Pero volvamos a la tesis de Josep Bagur y veamos qué se puede hacer para controlar la mala leche, sobre todo sus señorías, porque la aspereza reinante en el hemiciclo durante la frustrada sesión de investidura, ha sido una autopista hacia el desacuerdo y la parálisis. Decía Vaclav Havel, eximio intelectual y primer ministro que fue de la última Checoslovaquia y la primera Chequia (separación pacífica que no abrió las puertas del infierno), que las buenas relaciones personales entre gobernantes (la química se diría hoy), a veces arreglan más problemas que los grandes tratados…

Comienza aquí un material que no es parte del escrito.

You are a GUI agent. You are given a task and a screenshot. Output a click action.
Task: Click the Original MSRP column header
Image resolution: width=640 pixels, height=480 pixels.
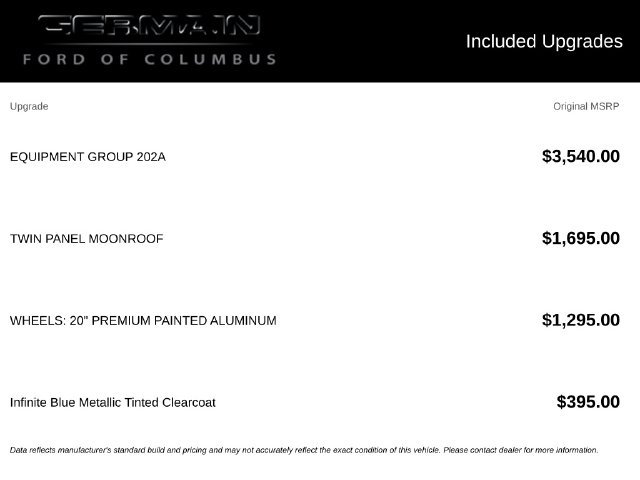[x=586, y=107]
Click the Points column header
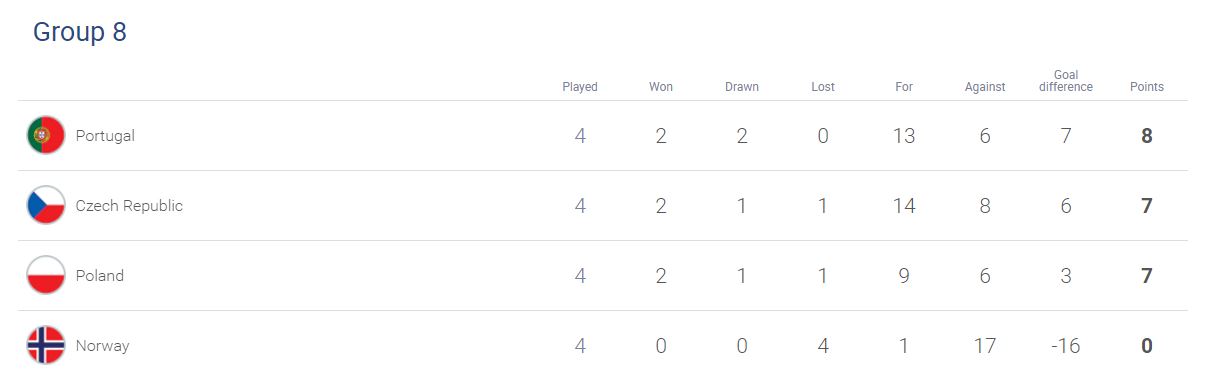 (1147, 87)
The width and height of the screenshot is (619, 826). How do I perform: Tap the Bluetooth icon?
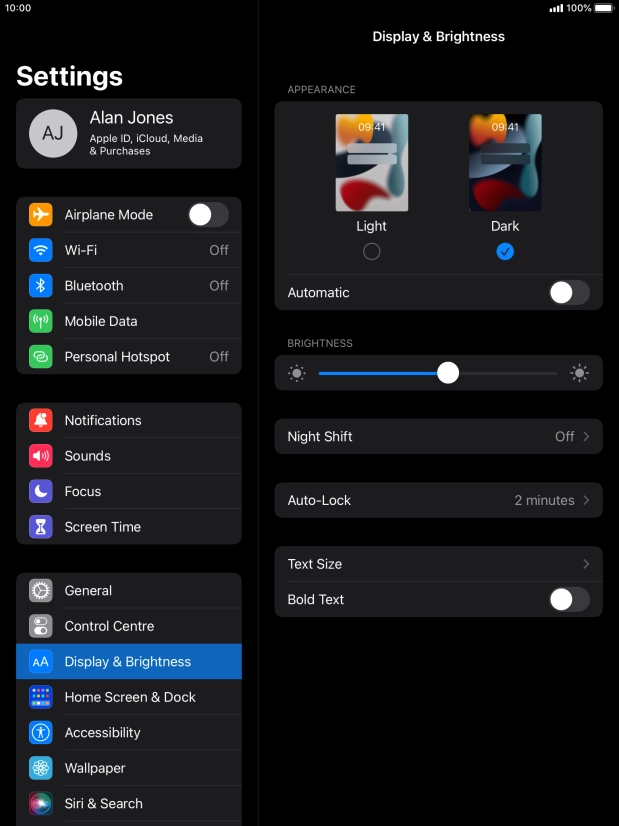click(x=41, y=286)
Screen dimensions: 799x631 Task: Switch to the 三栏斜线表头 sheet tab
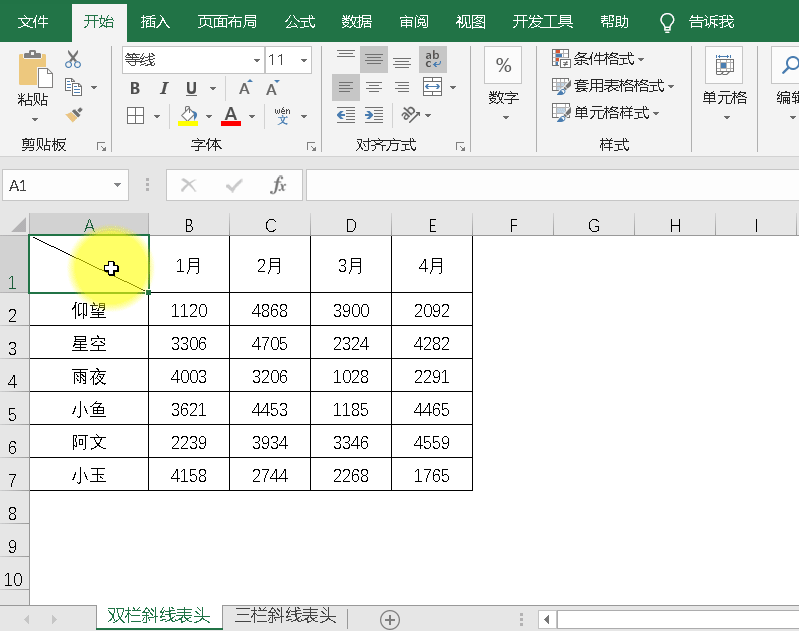(x=285, y=616)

Mal lo tenemos aquí a tenor de lo que hemos visto en estos bochornosos días de julio: mal rollo, animosidad permanente (con premio especial del jurado al hiperventilado Rivera, ¿qué le pasa a este chico que va de desvarío en desvarío?), improperios y escaso espíritu constructivo, el que se necesita para organizar un gobierno a la portuguesa (gobierna el Partido Socialista con apoyos parlamentarios de comunistas y ecologistas), de sorprendente éxito o, en su defecto, recabar la abstención del PP en base a unos pactos de Estado. No hay más.

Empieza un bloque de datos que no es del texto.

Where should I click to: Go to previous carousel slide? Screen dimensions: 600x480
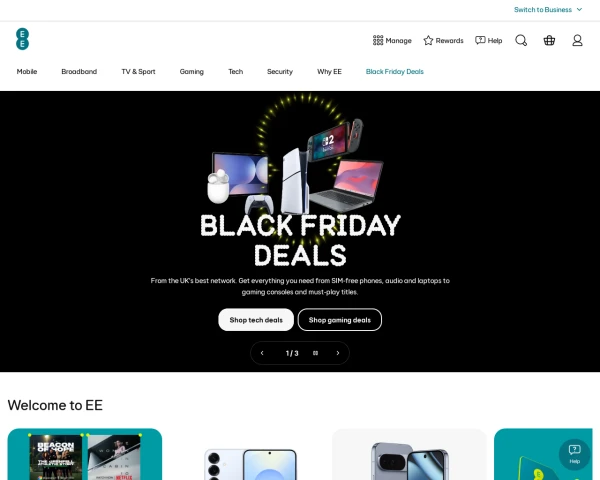tap(262, 353)

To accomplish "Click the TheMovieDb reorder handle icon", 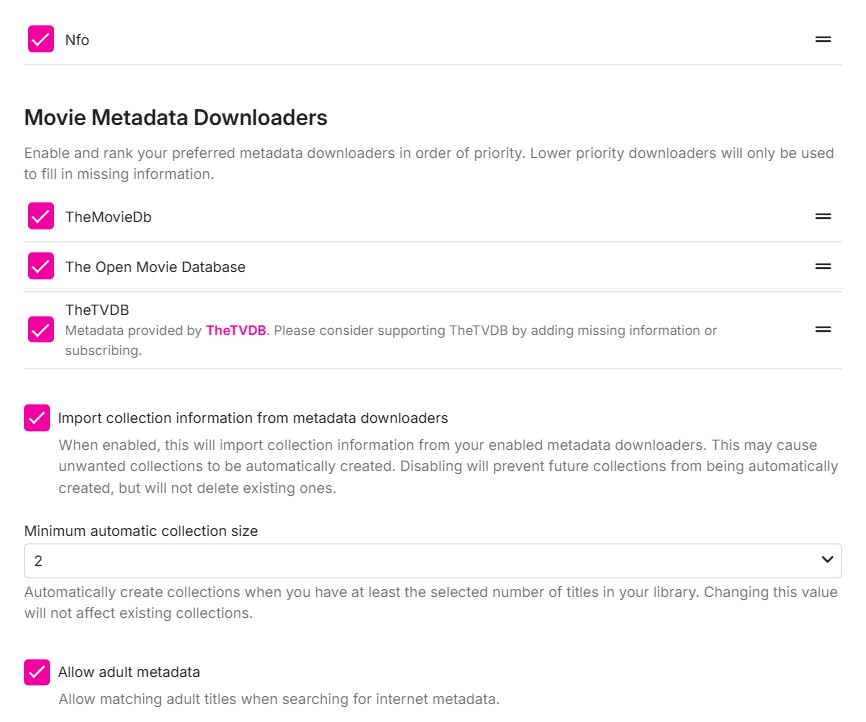I will [x=823, y=216].
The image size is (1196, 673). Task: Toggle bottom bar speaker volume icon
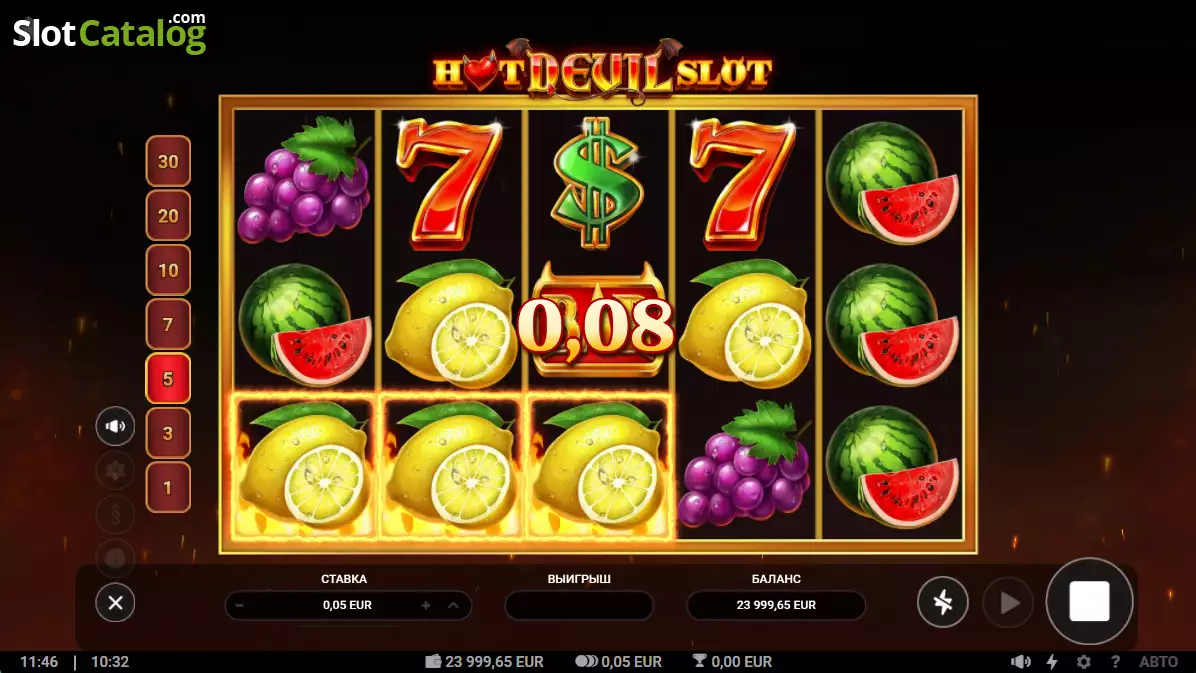pos(1021,662)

Bueno sí, está el tal Boris Johnson, nuevo primer ministro británico quien, cuando se dirimía el referéndum, mandó dos artículos al «Daily Telegraph», uno a favor del brexit y otro en contra y tras el resultado llamó al periódico para que publicaran el primero. Lo cuenta el periodista hispano británico John Carlin en «La Vanguardia», quien califica a Mr. Boris de «Trump culto»…¡Socorro!